It was a flare.
“You ever get in a pinch, set it off. I’ll see it. I got a spotting scope,” Scotland said.
Which explained how he knew how long we’d been at the cabin. I held the gun on him. Frozen. On the blanket, Finch toppled to the side and began to cry.
Scotland bent and placed the flare on Finch’s blanket. He scooped her up and bobbed her up and down gently. She looked at me, her chubby face red. “Put the gun away, Cooper,” Scotland said. “It’s not neighborly. And I think your daughter wants you.”
I held his eyes and he held mine and didn’t blink but there was a scar that traveled over his eyebrow, a thin white line on his tan, leathery skin, and it twitched. Still, he didn’t look away. I slid the Ruger back into my pocket. Finch reached for me and I took her and held her close.
“Listen, I understand the gun,” Scotland said. “After what you done, I imagine you’re feeling a little skittish.”
I turned to look at him, tried to catch his eyes again, read. He knows.
He was looking at the woods.
“But here’s the thing, neighbor. If I wanted rid of you, I could’ve done it by now. I could’ve done it the day you got here, June 29th. But that’s not what I want. I’d prefer not to have any neighbors at all, but you’re here and you’ve got your reasons, which is why I’m gonna give you the benefit of the doubt for now and call you Cooper. But if that’s our arrangement, I want us to be good neighbors. You understand.” He spat to the side.
Finch turned to look at Scotland and reached out her fat hand in his direction. Once more he extended his arm and grazed his knuckle under her chin. Up close, I saw it wasn’t just dirt that stained his hands. Also blood. Red streaks that laced up past his wrists. Scotland reached again into his backpack. He pulled out a small stack of newspapers. “Some reading material for you,” he said, looking at me. He turned and tugged a dead rabbit from a second compartment and pitched it to the ground, then slid his pack onto his shoulders. He clucked for Crow, who darted off ahead of him, then tipped his head, told us he’d be seeing us, and walked off and dipped down out of sight. Finch watched him the whole time.
That night, for the first time in six weeks I ate something besides canned beans and diced peaches. I never thought I’d say this, but no lie, that rabbit from Scotland was the best thing I ever ate. I skinned it and roasted it over an open fire at dusk and Finch just sat on my lap, flapping her arms and kicking her legs, watching the flames lick up and up. Gristle and fat, everything, I pulled every morsel off the bones and gave tiny pieces to Finch, too, her first meat unless you count whatever ground-up garbage was in those jars of baby food.
It was that night that I realized I was going about this all wrong, day to day, waiting for something, and what was I waiting for? A team of snipers descending on the cabin to take us, a fleet of police vehicles trundling up the dirt road. The end, that’s what I’d been waiting for, but that was no way to live, and meanwhile, we were unprepared for the here and now. Our supplies were running low and we would never make it unless I started hunting. Plus I decided I needed to figure out a way to call Jake.
That night I read The Book of North American Birds to Finch, like I’d done each night since our arrival, and she fell asleep. By then it had gotten dark, but I was looking forward to reading the newspapers Scotland had brought. The next morning, maybe, with coffee. An action that felt almost normal. I sat at the fire and watched the silhouettes of jack pines swaying in the wind, the bats that rose and plunged, bodies flitting in the dark. I listened to Finch breathing, that fast breathing of babies that has a different sort of rhythm than adults’, and for the first time since Cindy died, I felt something that was not quite peace but almost. A sense that maybe there could be something beyond the knuckle and claw of the present moment. That maybe there could be an us out here, Finch and me.
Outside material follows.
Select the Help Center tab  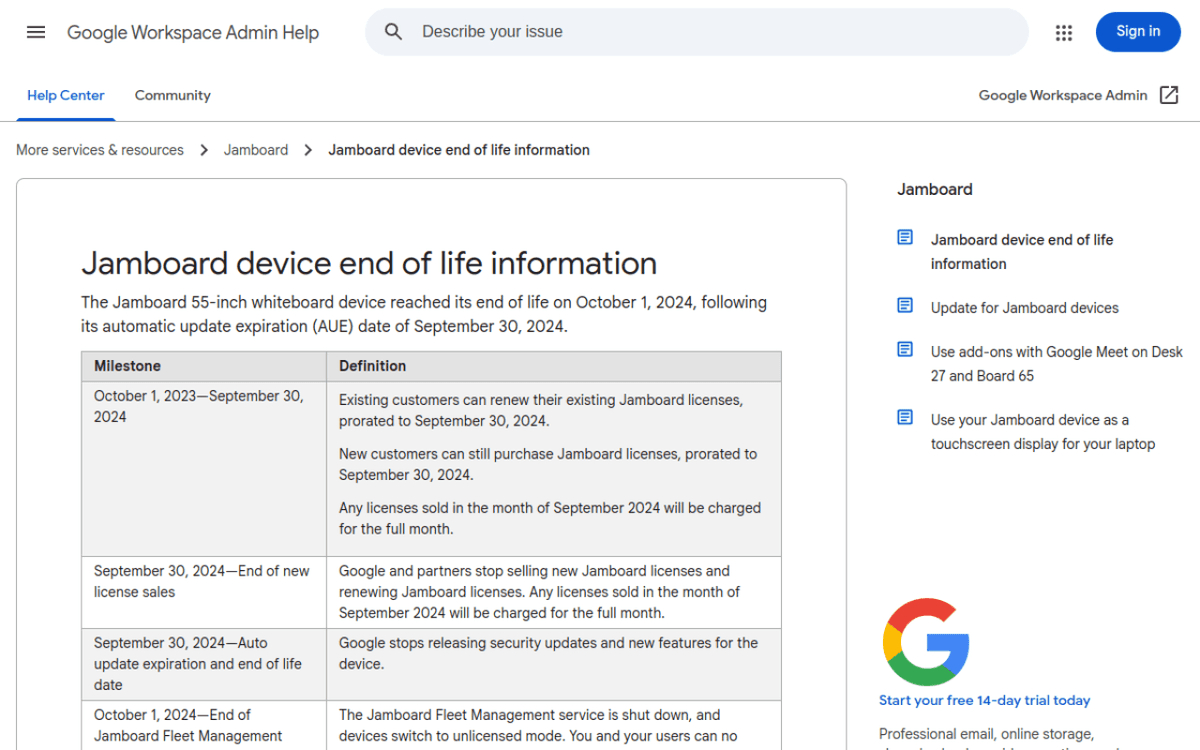[x=65, y=95]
I told myself this could be a good thing to have someone close enough that if something ever went really wrong, I could get help, because how many dozens of things could happen out here? I could hurt myself. Finch could get hurt. Or sick. And what would I do? What was my exit strategy? I didn’t have one and now maybe I did, in Scotland.
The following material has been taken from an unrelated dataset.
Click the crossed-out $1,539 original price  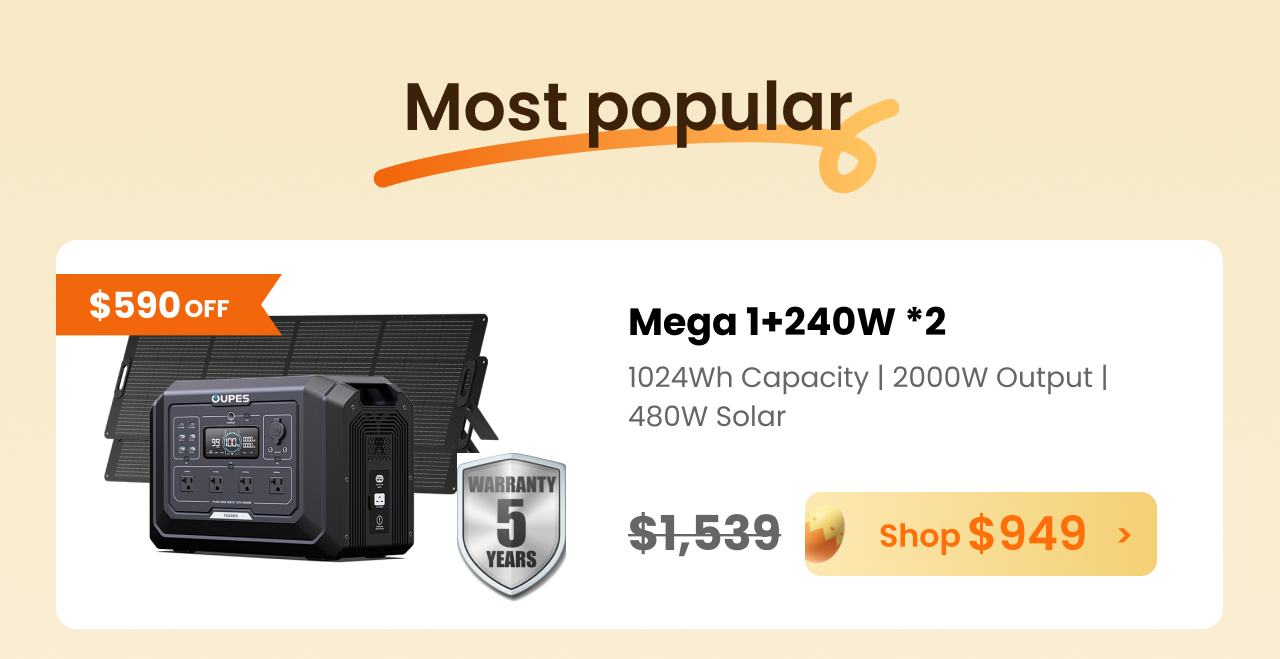(x=704, y=533)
But that night I dreamed of Cindy: a happy, sweet dream where she was holding Finch in a baby carrier, strapped to her chest, and I said, Let me take a picture. That part of the dream was a memory—it really happened, on the first warm day after Finch was born. Next, though, Cindy turned and took a few steps away but when I said, Okay, that’s good, she didn’t turn around, just kept walking and then there was Scotland, waiting for them, and Cindy wouldn’t look at me and for some reason I couldn’t move to get her and the three of them walked off and left me, only Scotland turned back and grinned and waved and his hand was covered in blood.